目录
前言
该文章介绍了如何将YOLO格式转换为XML格式。XML格式转换为YOLO格式见另一篇文章。
一、VOC格式和YOLO格式介绍?
1.VOC格式
VOC数据集采用的格式为XML格式,下面为示例:
<annotation> <folder>img</folder> <filename>pikaqiu.jpg</filename> <path>E:\cv_code\image_processing\test\img\pikaqiu.jpg</path> <source> <database>Unknown</database> </source> <size> <width>1062</width> <height>974</height> <depth>3</depth> </size> <segmented>0</segmented> <object> <name>pikaqiu</name> <pose>Unspecified</pose> <truncated>0</truncated> <difficult>0</difficult> <bndbox> <xmin>83</xmin> <ymin>74</ymin> <xmax>987</xmax> <ymax>920</ymax> </bndbox> </object> </annotation>
其中我们要用到的信息有图片名称: <filename>pikaqiu.jpg</filename>,图片的宽度、高度、通道数信息: <size> <width>1062</width> <height>974</height> <depth>3</depth> </size>,类别名字:<name>pikaqiu</name>,box信息: <xmin>83</xmin> <ymin>74</ymin> <xmax>987</xmax> <ymax>920</ymax>。
2.YOLO格式
(class,xCenter,yCenter,w,h),其中分别代表内别、标注框中心坐标、标注框相对宽度和长度。
二、使用步骤
1.引入库
import xml.etree.ElementTree as ET
import os
2.设置文件所在地址和图像信息
# Yolo格式文件所在目录
yolo_dir = "E:/cv_code/image_processing/aug_datasets/label/"
# XML文件保存目录
xml_dir = "E:/cv_code/image_processing/aug_datasets/Annotations/"
# 图像尺寸
img_width, img_height = 1062, 974
# 类别数字标签和名称的映射
class_map = {"pikaqiu": 0}
3.遍历与解析YOLO文件
# 遍历Yolo格式文件夹中的所有文件
for yolo_file in os.listdir(yolo_dir):
if not yolo_file.endswith(".txt"):
continue
# 解析Yolo格式文件
with open(os.path.join(yolo_dir, yolo_file), "r") as f:
lines = f.readlines()
# 获取图像名称
img_file = os.path.splitext(yolo_file)[0] + ".jpg"
4.创建XML文件并写入信息
# 创建XML文件
#创建根节点
root = ET.Element("annotation")
#创建子节点
filename = ET.SubElement(root, "filename")
#添加文本
filename.text = img_file
size = ET.SubElement(root, "size")
width = ET.SubElement(size, "width")
width.text = str(img_width)
height = ET.SubElement(size, "height")
height.text = str(img_height)
depth = ET.SubElement(size, "depth")

## 任务目标
在上面这篇关于YOLO格式转XML格式的文章中,代码设定的图像宽度和高度分别是多少?

## 提取条目
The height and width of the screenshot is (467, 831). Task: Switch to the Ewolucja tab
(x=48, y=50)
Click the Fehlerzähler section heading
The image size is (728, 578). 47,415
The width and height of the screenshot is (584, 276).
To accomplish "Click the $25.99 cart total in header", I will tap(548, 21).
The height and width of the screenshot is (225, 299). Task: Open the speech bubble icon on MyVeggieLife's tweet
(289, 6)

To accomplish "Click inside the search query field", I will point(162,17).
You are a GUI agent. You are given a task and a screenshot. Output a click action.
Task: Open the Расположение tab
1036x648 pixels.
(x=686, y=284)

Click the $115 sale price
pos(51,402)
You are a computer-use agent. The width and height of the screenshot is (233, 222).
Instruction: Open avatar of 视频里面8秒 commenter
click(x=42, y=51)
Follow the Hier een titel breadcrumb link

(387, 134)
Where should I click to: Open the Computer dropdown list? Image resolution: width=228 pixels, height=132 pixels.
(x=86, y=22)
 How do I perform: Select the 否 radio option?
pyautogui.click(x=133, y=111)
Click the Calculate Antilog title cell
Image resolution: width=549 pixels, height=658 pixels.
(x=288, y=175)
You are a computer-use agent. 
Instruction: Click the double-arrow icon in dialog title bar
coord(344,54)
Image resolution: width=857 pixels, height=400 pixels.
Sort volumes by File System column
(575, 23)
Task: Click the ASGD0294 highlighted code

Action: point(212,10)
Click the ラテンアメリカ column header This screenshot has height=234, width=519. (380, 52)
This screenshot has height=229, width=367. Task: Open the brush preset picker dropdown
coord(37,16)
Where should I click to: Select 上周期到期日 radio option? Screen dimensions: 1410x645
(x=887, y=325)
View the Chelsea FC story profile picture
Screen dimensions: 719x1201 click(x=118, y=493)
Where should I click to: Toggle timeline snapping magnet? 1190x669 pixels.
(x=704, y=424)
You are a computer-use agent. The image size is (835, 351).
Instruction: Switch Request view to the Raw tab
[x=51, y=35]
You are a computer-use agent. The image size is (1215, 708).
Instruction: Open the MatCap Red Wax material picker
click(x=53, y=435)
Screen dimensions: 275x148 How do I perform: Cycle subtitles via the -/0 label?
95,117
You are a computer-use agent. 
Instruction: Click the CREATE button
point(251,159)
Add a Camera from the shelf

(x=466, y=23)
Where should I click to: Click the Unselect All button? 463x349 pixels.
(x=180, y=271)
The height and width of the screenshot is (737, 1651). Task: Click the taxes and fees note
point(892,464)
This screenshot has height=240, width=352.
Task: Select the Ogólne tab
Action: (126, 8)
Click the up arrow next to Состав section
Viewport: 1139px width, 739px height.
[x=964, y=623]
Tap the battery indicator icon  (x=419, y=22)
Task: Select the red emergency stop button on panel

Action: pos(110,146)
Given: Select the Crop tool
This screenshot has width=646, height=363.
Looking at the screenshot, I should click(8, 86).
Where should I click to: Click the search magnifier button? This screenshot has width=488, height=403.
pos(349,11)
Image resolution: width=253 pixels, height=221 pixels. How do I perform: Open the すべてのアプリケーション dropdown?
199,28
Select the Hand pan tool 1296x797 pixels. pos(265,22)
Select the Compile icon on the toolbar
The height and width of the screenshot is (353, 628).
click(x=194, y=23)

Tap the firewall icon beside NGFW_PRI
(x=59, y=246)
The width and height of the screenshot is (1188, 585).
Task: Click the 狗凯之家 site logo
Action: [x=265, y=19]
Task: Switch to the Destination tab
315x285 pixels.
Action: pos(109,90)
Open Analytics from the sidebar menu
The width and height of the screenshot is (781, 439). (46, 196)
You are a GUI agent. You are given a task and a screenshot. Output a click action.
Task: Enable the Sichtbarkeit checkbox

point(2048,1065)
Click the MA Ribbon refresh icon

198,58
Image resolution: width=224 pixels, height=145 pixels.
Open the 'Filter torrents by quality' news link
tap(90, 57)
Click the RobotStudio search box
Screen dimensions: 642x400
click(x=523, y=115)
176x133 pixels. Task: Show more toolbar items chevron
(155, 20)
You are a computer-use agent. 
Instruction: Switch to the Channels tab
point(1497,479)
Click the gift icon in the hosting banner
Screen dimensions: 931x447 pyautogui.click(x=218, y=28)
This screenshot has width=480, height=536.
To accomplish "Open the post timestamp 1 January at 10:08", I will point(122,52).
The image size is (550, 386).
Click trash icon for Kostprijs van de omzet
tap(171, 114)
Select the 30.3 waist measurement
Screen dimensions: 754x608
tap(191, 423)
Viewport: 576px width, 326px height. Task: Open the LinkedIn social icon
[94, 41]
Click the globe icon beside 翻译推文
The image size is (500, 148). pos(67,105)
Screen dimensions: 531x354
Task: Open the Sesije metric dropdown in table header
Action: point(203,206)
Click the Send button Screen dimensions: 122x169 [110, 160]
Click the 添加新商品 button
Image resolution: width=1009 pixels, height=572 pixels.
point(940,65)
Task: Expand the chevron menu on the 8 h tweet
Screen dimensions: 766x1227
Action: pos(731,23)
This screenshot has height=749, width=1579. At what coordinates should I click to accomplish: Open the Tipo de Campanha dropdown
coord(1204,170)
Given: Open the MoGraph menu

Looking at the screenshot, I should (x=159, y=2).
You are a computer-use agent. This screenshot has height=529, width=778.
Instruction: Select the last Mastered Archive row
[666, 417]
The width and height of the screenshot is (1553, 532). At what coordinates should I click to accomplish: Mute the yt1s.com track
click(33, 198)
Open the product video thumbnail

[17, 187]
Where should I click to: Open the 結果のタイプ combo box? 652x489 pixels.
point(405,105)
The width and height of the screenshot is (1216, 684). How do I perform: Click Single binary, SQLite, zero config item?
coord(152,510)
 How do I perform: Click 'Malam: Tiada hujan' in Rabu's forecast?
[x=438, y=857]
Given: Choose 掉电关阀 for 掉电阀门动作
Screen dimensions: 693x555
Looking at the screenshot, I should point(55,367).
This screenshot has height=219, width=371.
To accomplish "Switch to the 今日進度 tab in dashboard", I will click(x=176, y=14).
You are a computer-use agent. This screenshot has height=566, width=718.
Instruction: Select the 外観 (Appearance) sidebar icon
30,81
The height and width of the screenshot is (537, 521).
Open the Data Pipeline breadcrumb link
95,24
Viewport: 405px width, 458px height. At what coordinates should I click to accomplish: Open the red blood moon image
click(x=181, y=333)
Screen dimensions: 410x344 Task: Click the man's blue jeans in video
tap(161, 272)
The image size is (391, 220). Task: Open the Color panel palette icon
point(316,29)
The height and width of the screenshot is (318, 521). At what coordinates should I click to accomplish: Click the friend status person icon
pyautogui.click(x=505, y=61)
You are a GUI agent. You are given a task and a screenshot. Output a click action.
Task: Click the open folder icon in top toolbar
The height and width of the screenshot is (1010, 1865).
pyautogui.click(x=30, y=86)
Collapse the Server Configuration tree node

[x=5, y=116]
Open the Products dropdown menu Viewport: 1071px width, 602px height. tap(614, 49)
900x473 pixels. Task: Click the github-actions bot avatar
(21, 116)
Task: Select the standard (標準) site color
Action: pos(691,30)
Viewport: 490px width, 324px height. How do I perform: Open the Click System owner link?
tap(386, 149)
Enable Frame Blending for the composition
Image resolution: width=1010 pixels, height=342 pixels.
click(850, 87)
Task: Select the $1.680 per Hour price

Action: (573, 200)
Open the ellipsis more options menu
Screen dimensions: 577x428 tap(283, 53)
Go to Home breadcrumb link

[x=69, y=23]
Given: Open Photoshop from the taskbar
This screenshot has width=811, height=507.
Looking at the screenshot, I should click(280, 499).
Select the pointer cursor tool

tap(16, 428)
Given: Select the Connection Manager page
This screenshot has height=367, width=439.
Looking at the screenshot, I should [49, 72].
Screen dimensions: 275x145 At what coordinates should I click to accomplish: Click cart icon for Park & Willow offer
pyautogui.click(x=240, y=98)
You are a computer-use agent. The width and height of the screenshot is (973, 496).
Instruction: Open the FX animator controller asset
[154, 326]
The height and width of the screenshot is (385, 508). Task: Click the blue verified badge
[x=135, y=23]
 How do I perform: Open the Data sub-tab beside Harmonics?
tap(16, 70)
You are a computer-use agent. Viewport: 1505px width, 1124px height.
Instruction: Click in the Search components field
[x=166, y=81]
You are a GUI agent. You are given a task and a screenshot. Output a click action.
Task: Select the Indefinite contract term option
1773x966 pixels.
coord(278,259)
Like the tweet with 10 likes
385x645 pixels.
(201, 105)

## 书面回答
宽度为1062,高度为974。